----- Data for analysis -----

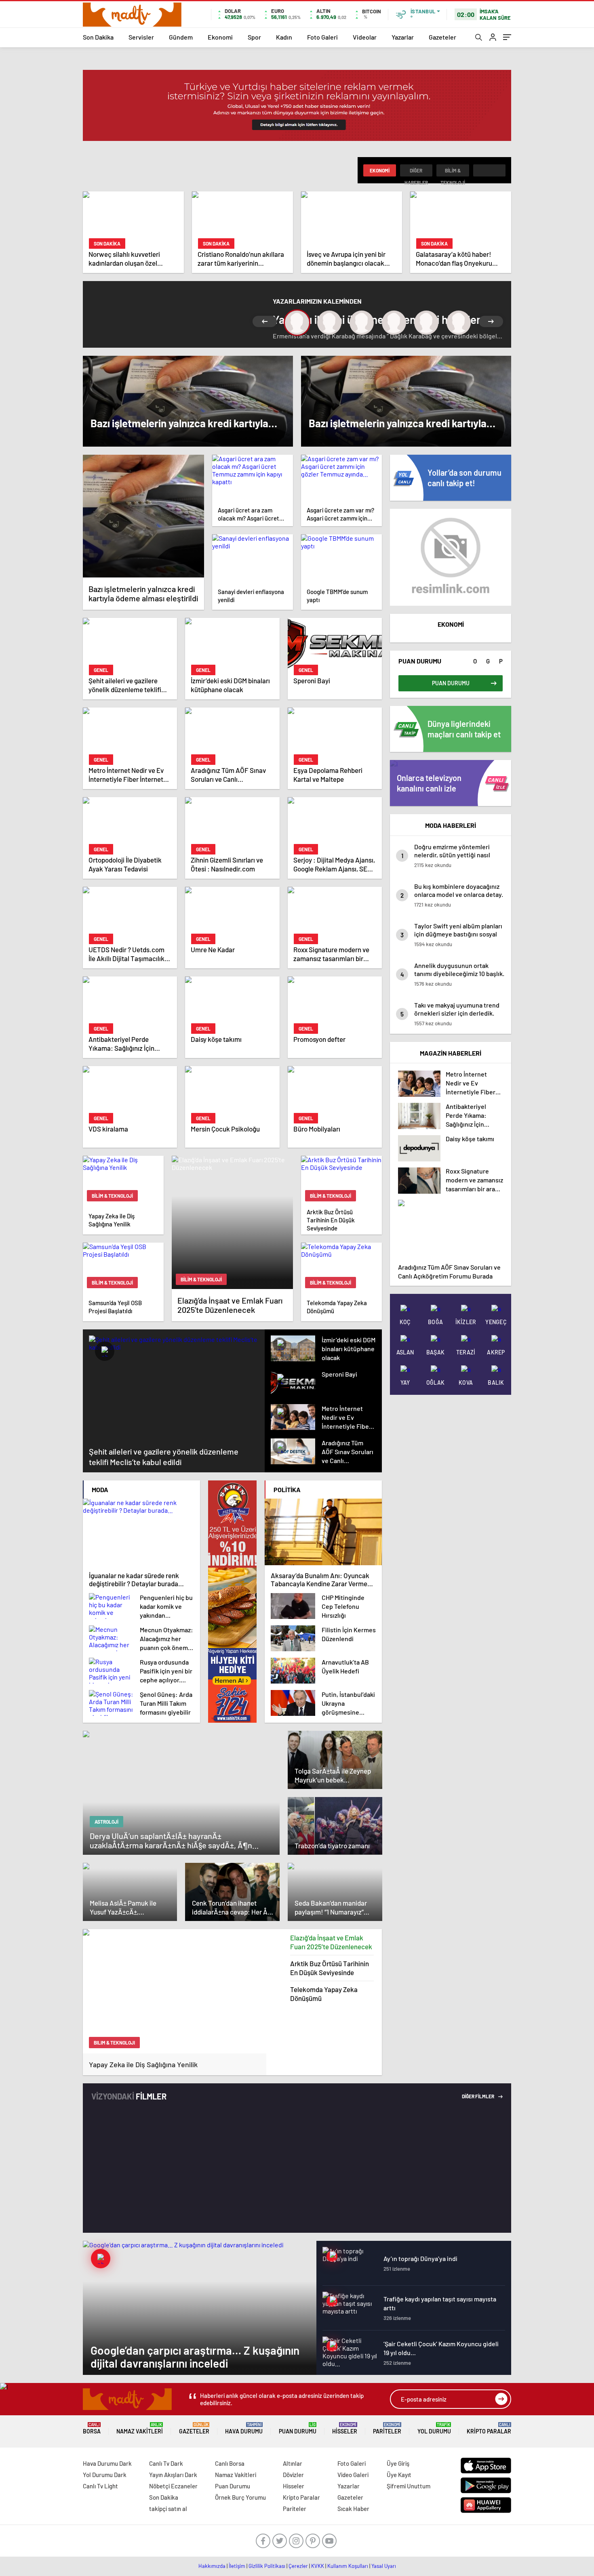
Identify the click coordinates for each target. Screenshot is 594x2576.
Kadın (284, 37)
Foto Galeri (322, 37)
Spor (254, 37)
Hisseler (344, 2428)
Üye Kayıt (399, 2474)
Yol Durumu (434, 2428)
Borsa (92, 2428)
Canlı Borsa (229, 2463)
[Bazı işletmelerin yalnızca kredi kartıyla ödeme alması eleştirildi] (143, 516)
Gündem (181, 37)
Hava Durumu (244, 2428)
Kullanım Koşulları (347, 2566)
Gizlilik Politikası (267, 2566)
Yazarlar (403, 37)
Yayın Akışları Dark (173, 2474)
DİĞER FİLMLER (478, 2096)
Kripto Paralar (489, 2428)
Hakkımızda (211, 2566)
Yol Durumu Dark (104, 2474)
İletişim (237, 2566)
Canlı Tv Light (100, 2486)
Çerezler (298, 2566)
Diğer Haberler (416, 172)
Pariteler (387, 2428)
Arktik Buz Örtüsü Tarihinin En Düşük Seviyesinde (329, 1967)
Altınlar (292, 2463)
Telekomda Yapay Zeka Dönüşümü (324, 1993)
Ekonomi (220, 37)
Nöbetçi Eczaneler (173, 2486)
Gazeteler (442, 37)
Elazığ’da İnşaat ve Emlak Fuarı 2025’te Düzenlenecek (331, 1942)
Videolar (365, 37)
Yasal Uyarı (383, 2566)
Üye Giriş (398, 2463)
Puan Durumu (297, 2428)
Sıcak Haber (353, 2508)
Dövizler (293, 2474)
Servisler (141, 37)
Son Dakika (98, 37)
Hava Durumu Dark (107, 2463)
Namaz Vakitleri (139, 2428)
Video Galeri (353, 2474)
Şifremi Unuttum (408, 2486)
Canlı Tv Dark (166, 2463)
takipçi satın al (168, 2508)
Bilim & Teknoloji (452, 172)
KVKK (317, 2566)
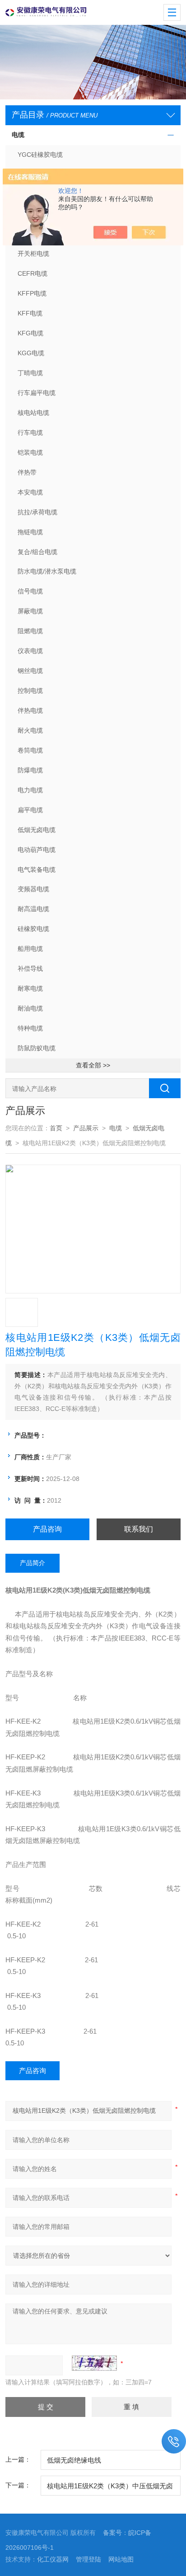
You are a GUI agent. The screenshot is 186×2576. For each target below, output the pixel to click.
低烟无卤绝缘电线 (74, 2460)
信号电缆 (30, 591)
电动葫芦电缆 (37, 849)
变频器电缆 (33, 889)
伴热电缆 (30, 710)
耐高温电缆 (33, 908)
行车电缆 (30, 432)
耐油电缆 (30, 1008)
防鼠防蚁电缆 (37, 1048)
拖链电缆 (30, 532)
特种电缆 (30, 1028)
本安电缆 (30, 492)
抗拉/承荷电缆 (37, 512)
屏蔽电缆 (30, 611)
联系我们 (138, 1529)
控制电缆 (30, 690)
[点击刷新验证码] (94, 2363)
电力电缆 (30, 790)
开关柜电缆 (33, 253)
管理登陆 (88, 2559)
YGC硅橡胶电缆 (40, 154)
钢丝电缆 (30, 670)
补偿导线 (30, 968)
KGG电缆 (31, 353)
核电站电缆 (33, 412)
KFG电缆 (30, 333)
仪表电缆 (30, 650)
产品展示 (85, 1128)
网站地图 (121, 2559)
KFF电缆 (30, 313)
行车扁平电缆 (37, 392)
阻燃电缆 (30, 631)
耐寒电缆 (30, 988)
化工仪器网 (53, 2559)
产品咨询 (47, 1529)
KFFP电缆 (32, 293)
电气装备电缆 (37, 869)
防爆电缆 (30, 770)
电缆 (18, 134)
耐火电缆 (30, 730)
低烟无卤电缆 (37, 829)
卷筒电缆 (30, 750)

-----

[Directions for this task]: Each record above is to be restated exactly, with its pictures removed from the copy.

[Answer space]:
Identify the click coordinates for each target. Screenshot is 594x2576.
Kadın (284, 37)
Foto Galeri (322, 37)
Spor (254, 37)
Hisseler (344, 2428)
Üye Kayıt (399, 2474)
Yol Durumu (434, 2428)
Borsa (92, 2428)
Canlı Borsa (229, 2463)
[Bazı işletmelerin yalnızca kredi kartıyla ödeme alması eleştirildi] (143, 516)
Gündem (181, 37)
Hava Durumu (244, 2428)
Kullanım Koşulları (347, 2566)
Gizlilik Politikası (267, 2566)
Yazarlar (403, 37)
Yayın Akışları Dark (173, 2474)
DİĞER FİLMLER (478, 2096)
Kripto Paralar (489, 2428)
Hakkımızda (211, 2566)
Yol Durumu Dark (104, 2474)
İletişim (237, 2566)
Canlı Tv Light (100, 2486)
Çerezler (298, 2566)
Diğer Haberler (416, 172)
Pariteler (387, 2428)
Arktik Buz Örtüsü Tarihinin En Düşük Seviyesinde (329, 1967)
Altınlar (292, 2463)
Telekomda Yapay Zeka Dönüşümü (324, 1993)
Ekonomi (220, 37)
Nöbetçi Eczaneler (173, 2486)
Gazeteler (442, 37)
Elazığ’da İnşaat ve Emlak Fuarı 2025’te Düzenlenecek (331, 1942)
Videolar (365, 37)
Yasal Uyarı (383, 2566)
Üye Giriş (398, 2463)
Puan Durumu (297, 2428)
Sıcak Haber (353, 2508)
Dövizler (293, 2474)
Servisler (141, 37)
Son Dakika (98, 37)
Hava Durumu Dark (107, 2463)
Namaz Vakitleri (139, 2428)
Video Galeri (353, 2474)
Şifremi Unuttum (408, 2486)
Canlı Tv Dark (166, 2463)
takipçi satın al (168, 2508)
Bilim & Teknoloji (452, 172)
KVKK (317, 2566)
You are a GUI agent. The screenshot is 186×2576. For each target below, output the pixel to click.
低烟无卤绝缘电线 (74, 2460)
信号电缆 (30, 591)
电动葫芦电缆 (37, 849)
变频器电缆 (33, 889)
伴热电缆 (30, 710)
耐高温电缆 (33, 908)
行车电缆 (30, 432)
耐油电缆 (30, 1008)
防鼠防蚁电缆 (37, 1048)
拖链电缆 (30, 532)
特种电缆 (30, 1028)
本安电缆 (30, 492)
抗拉/承荷电缆 (37, 512)
屏蔽电缆 (30, 611)
联系我们 (138, 1529)
控制电缆 (30, 690)
[点击刷新验证码] (94, 2363)
电力电缆 (30, 790)
开关柜电缆 (33, 253)
管理登陆 (88, 2559)
YGC硅橡胶电缆 (40, 154)
钢丝电缆 (30, 670)
补偿导线 (30, 968)
KGG电缆 (31, 353)
核电站电缆 (33, 412)
KFG电缆 (30, 333)
仪表电缆 (30, 650)
产品展示 (85, 1128)
网站地图 (121, 2559)
KFF电缆 (30, 313)
行车扁平电缆 (37, 392)
阻燃电缆 (30, 631)
耐寒电缆 (30, 988)
化工仪器网 (53, 2559)
产品咨询 (47, 1529)
KFFP电缆 (32, 293)
电气装备电缆 (37, 869)
防爆电缆 (30, 770)
电缆 (18, 134)
耐火电缆 (30, 730)
低烟无卤电缆 (37, 829)
卷筒电缆 (30, 750)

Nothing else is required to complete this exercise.